O acordo também cria o Observatório Brasil Saúde e Apostas Eletrônicas, destinado ao monitoramento contínuo dos impactos das bets. O órgão permitirá a troca permanente de dados entre as pastas, ajudando a identificar padrões de compulsão e possibilitando que equipes de saúde entrem em contato com usuários em risco, oferecendo orientação e encaminhamento para atendimento no Sistema Único de Saúde (SUS). Segundo o ministro Alexandre Padilha, a iniciativa permitirá “atuar como ombro amigo e braço de apoio” para quem precisa de ajuda.
As medidas respondem a um prejuízo estimado de R$ 38,8 bilhões anuais provocado pelas apostas, segundo estudo recente. Para diminuir esses impactos, também serão disponibilizadas orientações sobre como buscar atendimento no SUS via Meu SUS Digital e pela Ouvidoria. A Linha de Cuidado para Pessoas com Problemas Relacionados a Jogos de Apostas detalha abordagens clínicas e prevê acompanhamento online e presencial, facilitando o acesso ao cuidado em saúde mental.
A partir de fevereiro de 2026, o SUS passará a ofertar teleatendimentos específicos para transtornos ligados a apostas, em parceria com o Hospital Sírio-Libanês. Serão inicialmente 450 atendimentos mensais, com possibilidade de ampliação conforme a demanda. A assistência será integrada à rede pública, garantindo continuidade e encaminhamento para atendimento presencial quando necessário.

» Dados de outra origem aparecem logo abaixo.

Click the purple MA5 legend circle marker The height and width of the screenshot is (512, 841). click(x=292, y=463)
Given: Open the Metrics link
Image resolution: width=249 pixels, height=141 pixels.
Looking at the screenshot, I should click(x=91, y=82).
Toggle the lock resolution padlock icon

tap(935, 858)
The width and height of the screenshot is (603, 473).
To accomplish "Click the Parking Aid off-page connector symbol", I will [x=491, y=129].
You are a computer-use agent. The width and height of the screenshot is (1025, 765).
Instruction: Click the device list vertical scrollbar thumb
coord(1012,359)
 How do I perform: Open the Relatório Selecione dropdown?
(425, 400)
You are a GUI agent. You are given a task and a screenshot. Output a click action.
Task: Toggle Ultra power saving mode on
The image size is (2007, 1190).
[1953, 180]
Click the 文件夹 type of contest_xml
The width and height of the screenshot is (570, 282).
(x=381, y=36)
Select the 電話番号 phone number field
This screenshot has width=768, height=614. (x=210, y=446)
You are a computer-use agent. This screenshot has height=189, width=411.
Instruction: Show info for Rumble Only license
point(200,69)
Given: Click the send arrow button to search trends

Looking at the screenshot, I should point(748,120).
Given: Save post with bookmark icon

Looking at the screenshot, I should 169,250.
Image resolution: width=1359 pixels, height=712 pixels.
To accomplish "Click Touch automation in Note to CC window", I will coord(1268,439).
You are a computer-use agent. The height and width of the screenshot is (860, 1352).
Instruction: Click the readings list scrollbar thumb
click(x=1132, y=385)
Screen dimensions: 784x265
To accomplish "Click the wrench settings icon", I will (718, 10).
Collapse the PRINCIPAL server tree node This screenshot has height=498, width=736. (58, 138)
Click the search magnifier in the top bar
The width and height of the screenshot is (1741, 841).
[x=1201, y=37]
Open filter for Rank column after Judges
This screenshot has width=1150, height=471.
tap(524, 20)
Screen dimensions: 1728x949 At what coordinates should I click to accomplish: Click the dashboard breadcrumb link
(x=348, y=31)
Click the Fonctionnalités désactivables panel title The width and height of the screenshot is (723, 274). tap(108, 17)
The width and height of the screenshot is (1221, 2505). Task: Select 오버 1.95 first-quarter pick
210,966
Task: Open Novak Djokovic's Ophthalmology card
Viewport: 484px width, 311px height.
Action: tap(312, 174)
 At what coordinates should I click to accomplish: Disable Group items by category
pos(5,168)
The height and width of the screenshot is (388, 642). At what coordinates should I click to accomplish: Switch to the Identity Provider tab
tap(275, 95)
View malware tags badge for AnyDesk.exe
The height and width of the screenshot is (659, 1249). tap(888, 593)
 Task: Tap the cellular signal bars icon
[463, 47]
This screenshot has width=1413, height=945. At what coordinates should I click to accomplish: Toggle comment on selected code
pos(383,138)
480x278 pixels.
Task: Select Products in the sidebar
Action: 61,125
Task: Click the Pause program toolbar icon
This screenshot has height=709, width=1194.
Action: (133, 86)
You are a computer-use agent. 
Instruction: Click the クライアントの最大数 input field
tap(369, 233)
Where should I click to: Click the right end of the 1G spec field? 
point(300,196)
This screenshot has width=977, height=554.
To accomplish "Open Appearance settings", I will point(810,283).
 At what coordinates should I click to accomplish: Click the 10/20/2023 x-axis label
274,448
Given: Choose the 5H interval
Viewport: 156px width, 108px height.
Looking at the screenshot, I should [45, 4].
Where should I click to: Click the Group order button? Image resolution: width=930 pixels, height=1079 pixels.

Na cerimônia, o ministro da Fazenda, salientou que a regulamentação do setor estava pendente desde 2018 e destacou que, com as novas regras, CPFs de crianças, beneficiários do BPC e do Bolsa Família estão impedidos de serem usados para cadastro em sites de jogos.
Os dados do SUS mostram um aumento preocupante dos transtornos relacionados ao jogo: foram 2.262 atendimentos em 2023, 3.490 em 2024 e 1.951 apenas entre janeiro e junho de 2025. O perfil mais frequente das pessoas afetadas, segundo o Ministério da Saúde, inclui homens de 18 a 35 anos, negros, desempregados, separados ou vivendo em condições de vulnerabilidade e isolamento – público que tende a enfrentar maior risco financeiro e emocional diante da compulsão.
Com as novas ações, o governo espera oferecer proteção mais efetiva, reduzir danos, evitar perdas econômicas e melhorar a qualidade de vida de quem sofre com vício em jogos, garantindo acesso a tratamento, apoio social e ferramentas de prevenção.